The Nizlopi duo arrived on stage as though recently dragged off the couch, shoe-less and dishevelled, and slowly meandered into the reasonably large crowd in Whelan’s on Monday last. It was from there that they began to belt out their soon-to-be-released second single Girls without a microphone in sight. And so it began.

It would be a lie to say that the gig was not entertaining. The night itself was littered with some seriously weird moments which ranged from the unusual to the sublime. The most noteworthy of these had to be Suzie, the middle aged mother from Bristol, who climbed onstage mid-gig and demanded a singsong from the slightly perplexed audience. Then there was the token fanatic called Brian, who gave up his job in the UK and ran away with the band to another country. “It’s definitely unusual”, John concedes when I question him on their number one fan, “he has our mobile numbers and everything”.

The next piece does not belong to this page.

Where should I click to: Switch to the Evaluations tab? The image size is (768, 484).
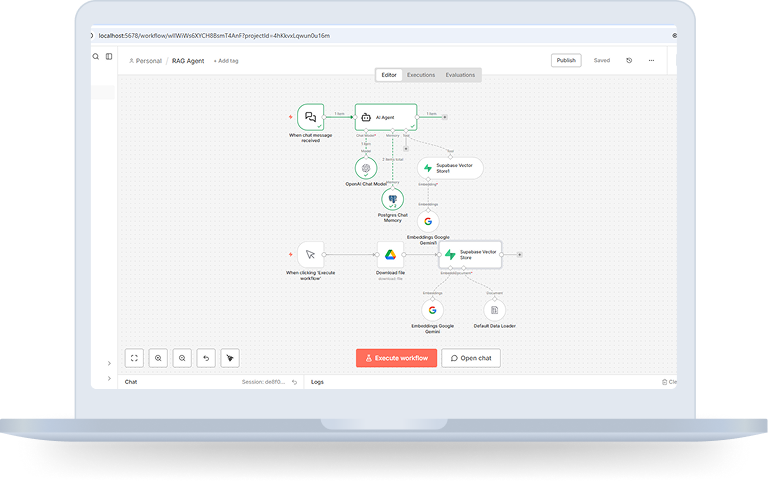(460, 75)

Post-gig, I asked the band the first logical question that came to mind. ‘What on earth does “Nizlopi” mean? Double bassist and human beat boxer, John Parker promptly gave me that knowing ‘we get asked this all the time’ look and proceeded to explain. “It’s a Hungarian surname”, he began, “When we were younger, there was a gymnast called Nina Nizlopi on the telly all the time. When we heard this name we thought ‘Wow, that’s bizarre – what is a Nina Nizlopi?’ so we named about band after her, really. It was funny because round Christmas, when we became popular all of a sudden, we had to phone her to make sure she was ok with it. I think she was a bit shocked, but in all seems pretty happy.”

“I started playing the double bass when I was pretty young. My brother, Robert, is profoundly deaf and was given a double bass as a child so that he could feel the vibrations from the instrument. When I saw it I thought, ‘hey this is great’, so I stole it off him! It was only when Luke and I were on Richard and Judy or something that Robert text me and reminded me. I suppose he should get a cut of the profits.”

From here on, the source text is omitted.